I don't seem to be linked into those networks of support, but I'm one who thinks that the Administration should put forward legislation to put the country on the road toward legalization of the undocumented immigrants. Yes, in this election year.
This may not guarantee any gains in this year's Congressional races, but that's not the proper perspective. The Democratic Party must look at its long-term interest, both due to the guaranteed growth in the Hispanic vote--a fact which really is more about motivation, turnout, and relative domestic fertility rates than it is about immigration legislation itself--and in terms of showing itself to be delivering on its promises, and therefore worthy of the people's trust.
Tactically, the Republicans will have to treat this a bit as they would the next Supreme Court nominee--if it's replacing Stevens or one of the other three liberals this year--gingerly. Their carefully constructed house of cards of accommodation with libertarian TeaPeople could easily tumble if a moderate proposal could be brought forward.

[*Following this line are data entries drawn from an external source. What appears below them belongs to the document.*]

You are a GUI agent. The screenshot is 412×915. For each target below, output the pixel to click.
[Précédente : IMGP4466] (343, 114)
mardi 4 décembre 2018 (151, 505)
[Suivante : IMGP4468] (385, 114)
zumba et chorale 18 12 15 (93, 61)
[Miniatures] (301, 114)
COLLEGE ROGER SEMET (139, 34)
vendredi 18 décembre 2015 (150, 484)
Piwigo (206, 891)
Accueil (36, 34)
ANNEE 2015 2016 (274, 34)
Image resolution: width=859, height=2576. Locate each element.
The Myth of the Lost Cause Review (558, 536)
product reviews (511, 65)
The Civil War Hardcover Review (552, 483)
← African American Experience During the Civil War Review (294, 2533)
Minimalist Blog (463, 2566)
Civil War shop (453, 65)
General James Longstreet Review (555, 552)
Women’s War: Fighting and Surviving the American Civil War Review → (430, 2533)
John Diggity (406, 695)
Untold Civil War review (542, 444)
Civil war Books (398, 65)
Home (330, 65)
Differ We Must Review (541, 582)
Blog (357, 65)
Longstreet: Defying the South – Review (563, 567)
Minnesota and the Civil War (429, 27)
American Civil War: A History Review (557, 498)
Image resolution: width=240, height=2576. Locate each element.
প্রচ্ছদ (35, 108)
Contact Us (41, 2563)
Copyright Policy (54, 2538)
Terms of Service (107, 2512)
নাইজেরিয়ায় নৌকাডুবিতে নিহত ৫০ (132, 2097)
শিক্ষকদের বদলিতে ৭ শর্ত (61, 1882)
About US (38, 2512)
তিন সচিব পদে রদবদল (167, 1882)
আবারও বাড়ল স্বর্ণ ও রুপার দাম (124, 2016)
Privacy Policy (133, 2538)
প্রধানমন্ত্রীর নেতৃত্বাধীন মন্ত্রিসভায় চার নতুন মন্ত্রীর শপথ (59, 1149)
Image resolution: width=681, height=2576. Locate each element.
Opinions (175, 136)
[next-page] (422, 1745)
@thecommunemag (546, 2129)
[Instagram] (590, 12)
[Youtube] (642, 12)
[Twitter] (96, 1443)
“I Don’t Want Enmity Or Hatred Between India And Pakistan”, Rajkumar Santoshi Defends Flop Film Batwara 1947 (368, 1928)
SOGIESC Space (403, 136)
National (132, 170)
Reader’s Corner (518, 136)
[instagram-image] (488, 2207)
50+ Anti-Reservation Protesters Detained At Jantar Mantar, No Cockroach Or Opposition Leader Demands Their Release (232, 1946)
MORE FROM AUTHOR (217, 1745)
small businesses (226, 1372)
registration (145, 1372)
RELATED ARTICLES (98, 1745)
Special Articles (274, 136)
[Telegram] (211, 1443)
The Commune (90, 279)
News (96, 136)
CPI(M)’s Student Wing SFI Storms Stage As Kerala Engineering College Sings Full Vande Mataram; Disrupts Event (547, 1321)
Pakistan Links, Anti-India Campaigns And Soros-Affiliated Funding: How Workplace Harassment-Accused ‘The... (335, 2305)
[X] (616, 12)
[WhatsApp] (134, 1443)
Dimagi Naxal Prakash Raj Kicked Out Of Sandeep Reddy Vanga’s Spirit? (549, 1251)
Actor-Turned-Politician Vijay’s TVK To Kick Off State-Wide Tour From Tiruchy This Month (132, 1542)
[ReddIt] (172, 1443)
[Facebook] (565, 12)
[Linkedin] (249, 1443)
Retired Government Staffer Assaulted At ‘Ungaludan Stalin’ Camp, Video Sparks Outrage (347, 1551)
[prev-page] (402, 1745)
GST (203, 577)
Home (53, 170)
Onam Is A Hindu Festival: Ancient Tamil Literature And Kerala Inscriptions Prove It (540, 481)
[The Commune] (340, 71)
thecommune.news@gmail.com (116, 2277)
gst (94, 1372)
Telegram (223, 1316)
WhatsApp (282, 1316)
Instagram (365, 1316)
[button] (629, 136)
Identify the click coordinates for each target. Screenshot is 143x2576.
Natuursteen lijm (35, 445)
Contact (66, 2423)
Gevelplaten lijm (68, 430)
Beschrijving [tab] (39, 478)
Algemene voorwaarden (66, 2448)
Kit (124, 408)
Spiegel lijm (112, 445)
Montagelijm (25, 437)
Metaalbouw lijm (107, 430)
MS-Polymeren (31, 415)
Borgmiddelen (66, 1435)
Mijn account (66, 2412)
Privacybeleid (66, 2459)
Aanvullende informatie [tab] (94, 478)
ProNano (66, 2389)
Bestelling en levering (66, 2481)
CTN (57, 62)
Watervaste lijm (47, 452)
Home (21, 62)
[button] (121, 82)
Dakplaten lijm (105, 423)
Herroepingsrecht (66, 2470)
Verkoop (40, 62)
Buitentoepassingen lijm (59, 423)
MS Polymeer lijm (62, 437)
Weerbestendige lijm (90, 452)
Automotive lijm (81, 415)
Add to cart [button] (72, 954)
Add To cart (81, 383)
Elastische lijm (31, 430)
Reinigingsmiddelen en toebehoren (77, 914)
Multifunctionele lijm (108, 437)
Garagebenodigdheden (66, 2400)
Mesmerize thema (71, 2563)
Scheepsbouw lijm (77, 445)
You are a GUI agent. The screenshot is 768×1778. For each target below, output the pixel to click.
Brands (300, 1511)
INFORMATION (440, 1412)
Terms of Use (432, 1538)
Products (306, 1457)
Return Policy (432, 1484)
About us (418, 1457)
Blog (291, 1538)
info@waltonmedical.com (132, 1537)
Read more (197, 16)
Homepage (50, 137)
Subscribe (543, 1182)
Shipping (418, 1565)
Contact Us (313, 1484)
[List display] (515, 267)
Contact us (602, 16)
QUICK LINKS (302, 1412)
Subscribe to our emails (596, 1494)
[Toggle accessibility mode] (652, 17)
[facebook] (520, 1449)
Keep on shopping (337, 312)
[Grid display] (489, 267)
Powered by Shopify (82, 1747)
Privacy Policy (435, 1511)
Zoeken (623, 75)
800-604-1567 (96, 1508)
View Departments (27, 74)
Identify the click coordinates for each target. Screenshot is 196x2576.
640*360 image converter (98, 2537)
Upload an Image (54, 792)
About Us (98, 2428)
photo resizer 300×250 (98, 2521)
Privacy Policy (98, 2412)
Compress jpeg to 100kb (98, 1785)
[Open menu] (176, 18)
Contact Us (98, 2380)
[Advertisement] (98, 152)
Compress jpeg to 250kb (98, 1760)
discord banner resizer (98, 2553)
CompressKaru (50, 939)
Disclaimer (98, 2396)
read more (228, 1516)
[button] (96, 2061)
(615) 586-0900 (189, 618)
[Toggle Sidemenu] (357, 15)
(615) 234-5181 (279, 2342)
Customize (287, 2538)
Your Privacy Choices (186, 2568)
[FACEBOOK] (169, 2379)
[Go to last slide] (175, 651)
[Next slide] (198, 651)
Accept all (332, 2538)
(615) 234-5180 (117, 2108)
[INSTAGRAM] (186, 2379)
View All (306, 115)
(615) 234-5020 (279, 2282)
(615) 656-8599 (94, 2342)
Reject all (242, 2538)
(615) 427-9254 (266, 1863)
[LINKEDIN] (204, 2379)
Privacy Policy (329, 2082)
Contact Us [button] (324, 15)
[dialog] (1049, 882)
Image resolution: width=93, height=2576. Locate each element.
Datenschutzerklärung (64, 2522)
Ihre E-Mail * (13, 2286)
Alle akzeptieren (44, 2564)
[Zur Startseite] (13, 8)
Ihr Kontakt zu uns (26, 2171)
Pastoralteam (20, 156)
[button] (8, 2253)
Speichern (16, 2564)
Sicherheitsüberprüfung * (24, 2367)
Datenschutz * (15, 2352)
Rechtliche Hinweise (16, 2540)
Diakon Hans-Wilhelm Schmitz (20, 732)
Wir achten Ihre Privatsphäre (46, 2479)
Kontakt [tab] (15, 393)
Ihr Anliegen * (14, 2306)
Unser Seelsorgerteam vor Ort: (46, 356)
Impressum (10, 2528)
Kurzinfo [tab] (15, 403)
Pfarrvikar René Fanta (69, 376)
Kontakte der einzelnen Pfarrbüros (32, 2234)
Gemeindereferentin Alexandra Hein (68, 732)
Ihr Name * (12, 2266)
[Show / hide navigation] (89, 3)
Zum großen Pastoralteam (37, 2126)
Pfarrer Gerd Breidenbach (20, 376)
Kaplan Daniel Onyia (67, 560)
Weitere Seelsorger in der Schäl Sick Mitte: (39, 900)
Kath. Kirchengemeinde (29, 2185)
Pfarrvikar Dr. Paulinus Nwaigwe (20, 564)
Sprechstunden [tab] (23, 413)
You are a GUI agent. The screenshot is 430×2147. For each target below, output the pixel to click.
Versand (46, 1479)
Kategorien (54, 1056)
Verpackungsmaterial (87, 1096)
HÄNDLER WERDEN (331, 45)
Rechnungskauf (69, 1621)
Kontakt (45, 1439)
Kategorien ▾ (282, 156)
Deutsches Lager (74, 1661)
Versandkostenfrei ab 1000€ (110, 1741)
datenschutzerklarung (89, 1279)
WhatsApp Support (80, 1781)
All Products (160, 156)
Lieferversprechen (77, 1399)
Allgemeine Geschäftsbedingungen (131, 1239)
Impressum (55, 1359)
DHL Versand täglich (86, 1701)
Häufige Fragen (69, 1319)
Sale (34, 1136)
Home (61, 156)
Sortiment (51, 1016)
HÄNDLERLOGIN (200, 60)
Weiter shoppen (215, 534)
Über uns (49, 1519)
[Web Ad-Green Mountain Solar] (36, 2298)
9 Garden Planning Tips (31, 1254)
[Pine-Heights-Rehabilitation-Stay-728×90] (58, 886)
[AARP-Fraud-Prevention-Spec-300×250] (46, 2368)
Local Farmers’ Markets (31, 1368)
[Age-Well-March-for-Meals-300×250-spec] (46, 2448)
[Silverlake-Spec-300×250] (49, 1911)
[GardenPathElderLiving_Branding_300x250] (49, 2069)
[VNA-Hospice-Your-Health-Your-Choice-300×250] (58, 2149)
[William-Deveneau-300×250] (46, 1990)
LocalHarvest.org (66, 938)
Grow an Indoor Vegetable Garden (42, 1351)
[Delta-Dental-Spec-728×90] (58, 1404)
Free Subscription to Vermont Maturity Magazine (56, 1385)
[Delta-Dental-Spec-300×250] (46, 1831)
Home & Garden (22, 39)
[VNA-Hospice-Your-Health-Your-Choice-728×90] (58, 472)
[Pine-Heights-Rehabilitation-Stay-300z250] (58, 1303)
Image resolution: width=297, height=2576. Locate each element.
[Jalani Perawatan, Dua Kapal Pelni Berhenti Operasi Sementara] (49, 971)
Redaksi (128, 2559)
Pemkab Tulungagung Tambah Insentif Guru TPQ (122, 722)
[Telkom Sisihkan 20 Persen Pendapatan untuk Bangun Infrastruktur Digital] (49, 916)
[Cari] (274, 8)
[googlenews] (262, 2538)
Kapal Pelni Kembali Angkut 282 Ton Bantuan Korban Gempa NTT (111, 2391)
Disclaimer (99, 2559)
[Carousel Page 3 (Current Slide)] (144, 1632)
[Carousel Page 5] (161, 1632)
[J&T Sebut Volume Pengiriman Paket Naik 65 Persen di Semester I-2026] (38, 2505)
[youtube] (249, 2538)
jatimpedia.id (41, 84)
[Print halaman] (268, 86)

More than likely, the proposal would fall, but again, it's a battle--like the public option--which must be put forward by the Administration, or by its agents in Congress. Voters will require the transparency of allowing democracy to be exercised in formal, publicized votes.
If immigration, like the health care insurance reform in some form, or like public financing of Federal and judiciary campaigns (forward from 2011), are to be defeated by the filibuster, they must be done in public votes with full debate. This will help lead to the key outcome--forward movement, in the form of electing supporters of fairer exercise of democracy and expelling its opponents.